Würde man diejenigen, schreibt Uçar mit kaum verhülltem rassistischem Unterton, die "auf Kosten des Saddam Regimes" leben und nach dem Krieg "deklassiert" wurden, mit Haftentlassenen und mit "Stämmen zusammen tun, die (geistig) in der neolitischen Epoche leben", käme eine "ziellose Bombe zustande", von der man nicht wüsste, "wann sie explodiert, wie viele Zivilisten sie tötet, wie viele Menschen sie erschreckt. Der wissenschaftliche Name dafür ist Terrorismus."

Auch der Rest des Artikels ist eine Ansammlung von Argumenten, die belegen sollen, dass im Irak Chaos und Anarchie herrschen und Ruhe und Ordnung um so schneller wiederhergestellt werden können, je schneller sich die irakische Bevölkerung den USA unterwirft.

In einem weiteren Artikel in Yeniden Özgür Gündem vom 4. Januar 2004 schreibt derselbe Autor: "Wer mit Widerstand der Besatzung ein Ende zu bereiten glaubt, wird dazu beitragen, dass die Besatzung noch weiter anhält."

Auch die DEHAP, die innerhalb der Türkei auf legalem Wege für den kurdischen Nationalismus eintritt, begrüßt die amerikanische Besetzung des Nachbarlandes, wenn auch in etwas verhalteneren Tönen.

So schrieb ihr stellvertretender Vorsitzender Dr. Naci Kutlay am 29. Dezember 2003 in der linken türkischen Tageszeitung Evrensel : "Zweifellos ist die USA ein imperialistischer Staat. Jedoch wird die Invasion der USA im Irak und die Ergreifung von Saddam im Nahen Osten viele Dinge verändern. Der Irak wird demokratischer, das ist zwingend. Die Kurden werden zum ersten Mal einen Status bekommen. Danach werden alle Staaten in der Region sich verändern müssen. Diese Veränderungen vollziehen sich nicht aufgrund der inneren Dynamik, sondern mit Hilfe des größten imperialistischen Staates der Welt. Ob uns das gefällt, oder ob wir dagegen sind, ändert nichts an dieser Situation. Anstelle der Unterdrückung der Kurden werden neuen Strukturen die Türen geöffnet, die demokratisch sind und auf Menschenrechten beruhen."

Sackgasse des Nationalismus

Wie kommt es zu dieser Unterstützung der mächtigsten imperialistischen Macht durch kurdische Nationalisten, die einst Wert darauf gelegt hatten, als links und antiimperialistisch zu gelten?

Als die PKK Ende der siebziger Jahre entstand, wurde die Türkei von heftigen Klassenkämpfen erschüttert. Doch für die PKK lag die Antwort auf die barbarische Unterdrückung der kurdischen Minderheit nicht im gemeinsamen Kampf der kurdischen und türkischen Arbeiterklasse, sondern in der Errichtung eines selbständigen kurdischen Staats. Trotz ihres Namens bestand sie darauf, dass der soziale Kampf der Arbeiterklasse so lange zurückstehen müsse, bis die nationale Frage gelöst sei.

▸ AUFGABE 1:
Nenne alle Personen, die im Ausgangstext namentlich erwähnt werden.

▸ QUELLMATERIAL:
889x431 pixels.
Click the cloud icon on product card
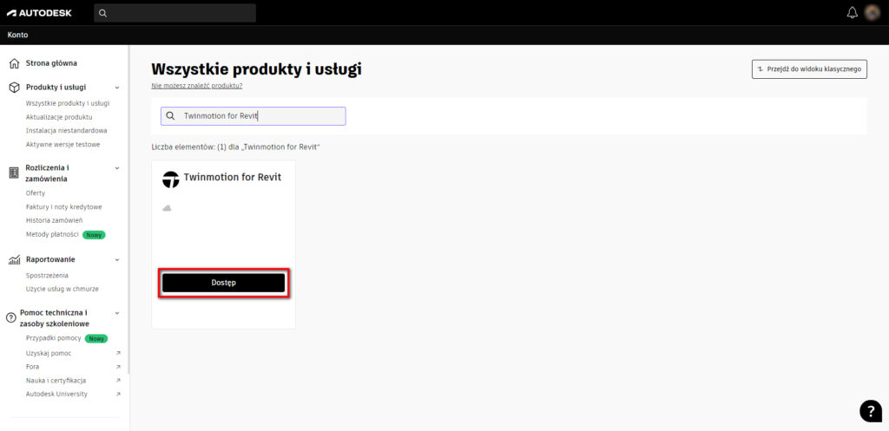(167, 208)
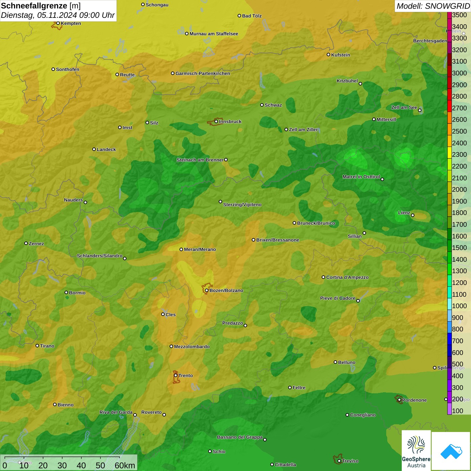Click the blue cloud logo icon
This screenshot has height=471, width=471.
(451, 451)
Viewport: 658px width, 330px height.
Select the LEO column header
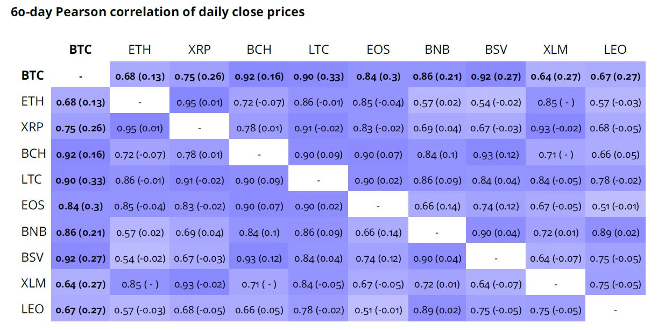pos(615,50)
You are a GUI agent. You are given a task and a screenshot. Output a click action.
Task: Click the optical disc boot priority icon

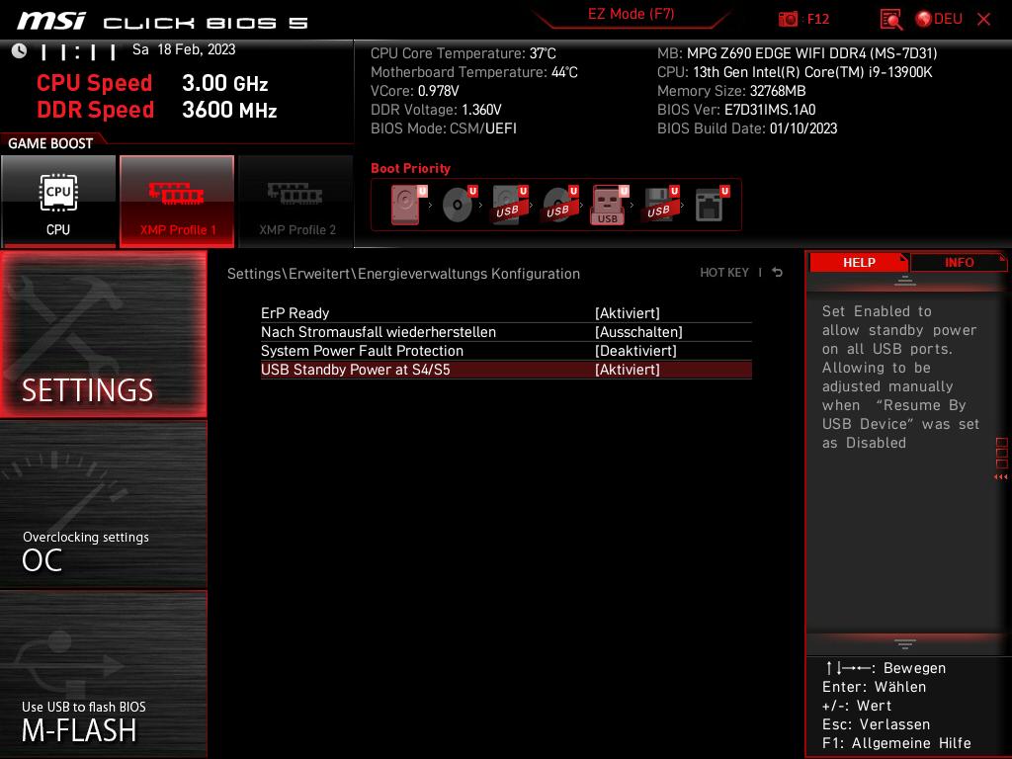point(456,204)
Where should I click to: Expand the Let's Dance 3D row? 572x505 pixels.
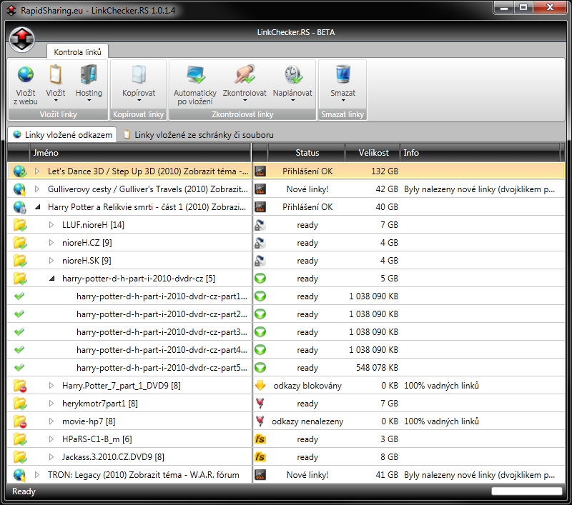(x=37, y=171)
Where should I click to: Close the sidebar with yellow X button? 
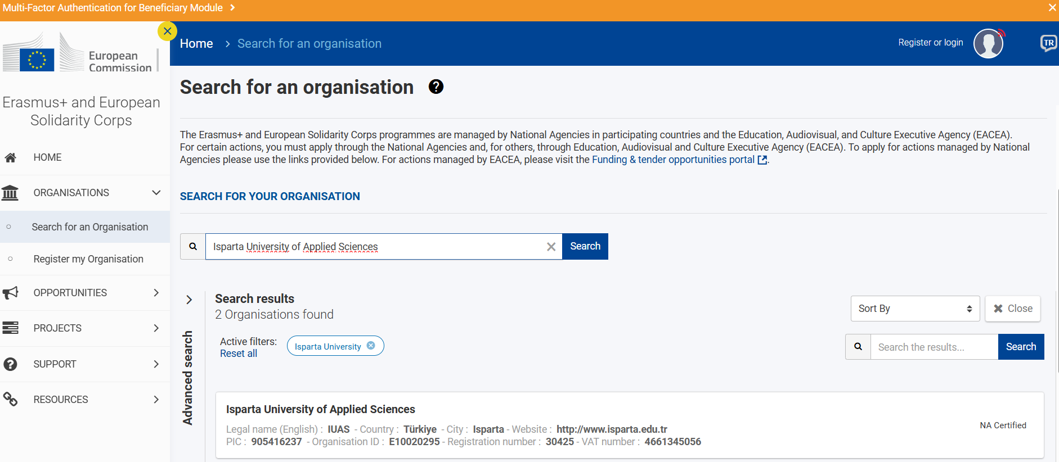click(167, 31)
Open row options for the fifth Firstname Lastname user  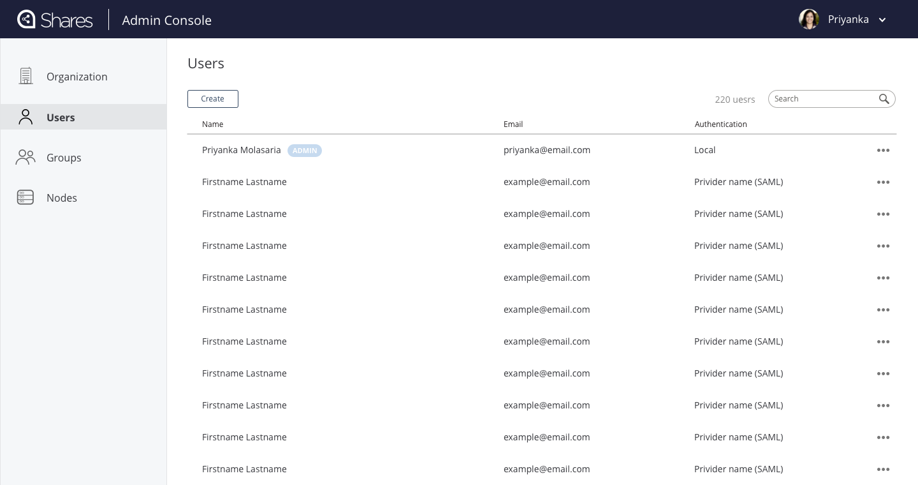tap(883, 310)
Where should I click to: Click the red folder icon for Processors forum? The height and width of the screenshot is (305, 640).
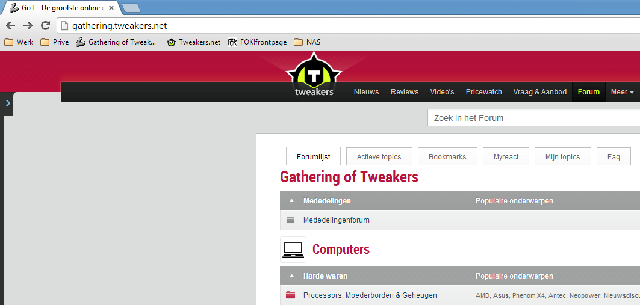click(290, 295)
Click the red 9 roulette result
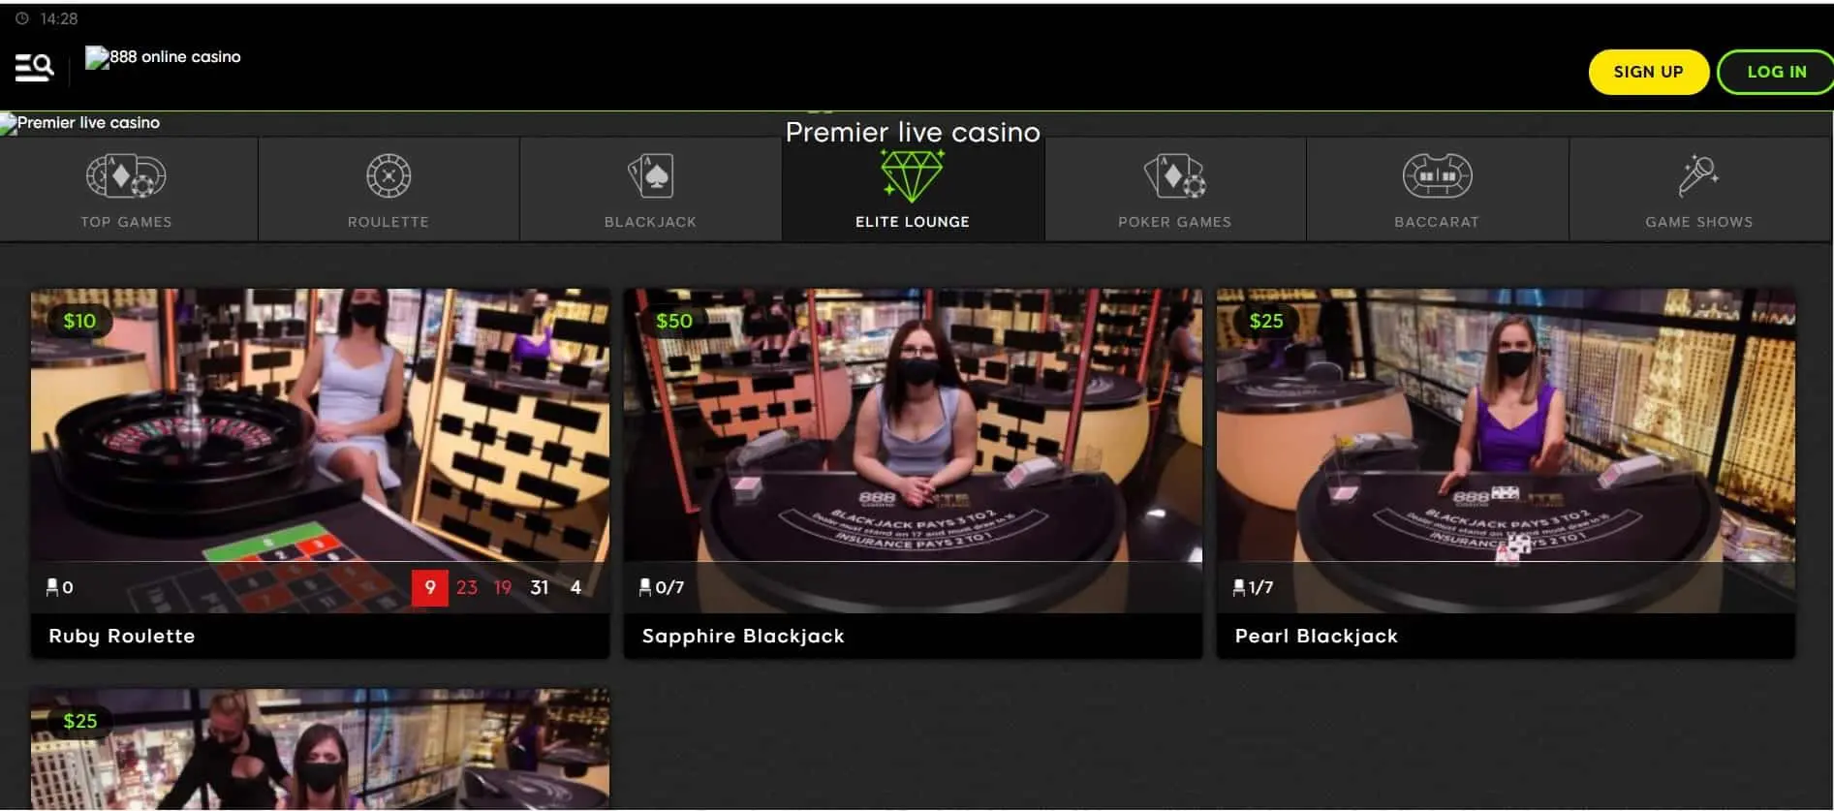 click(x=430, y=587)
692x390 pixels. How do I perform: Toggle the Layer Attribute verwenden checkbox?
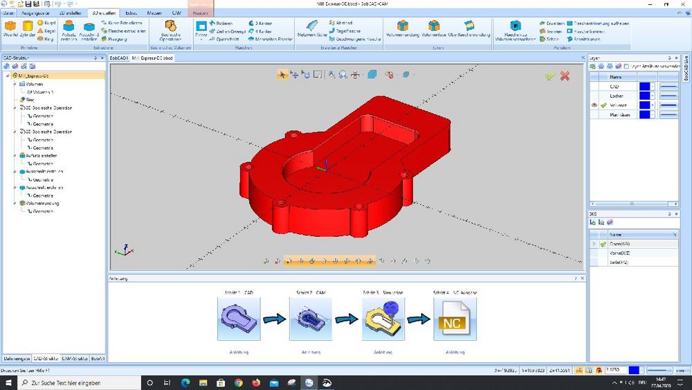coord(628,65)
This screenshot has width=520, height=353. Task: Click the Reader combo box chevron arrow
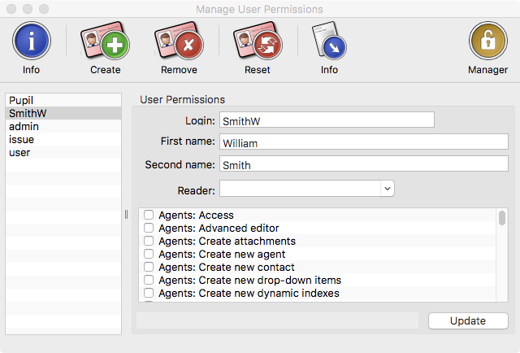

▸ AUFGABE 2:
Liste alle Zeilen auf, in denen die Zeichenfolge „should“ vorkommt. Groß- und Kleinschreibung zählt.

▸ RICHTIGE ANTWORT 1:
Uçar, Dr. Naci Kutlay, Saddam

▸ RICHTIGE ANTWORT 2:
Where should I click to: Expand the Let's Dance 3D row? 572x505 pixels.
Where should I click to: Close the sidebar with yellow X button? 
Where should I click to: Click the red folder icon for Processors forum? The height and width of the screenshot is (305, 640).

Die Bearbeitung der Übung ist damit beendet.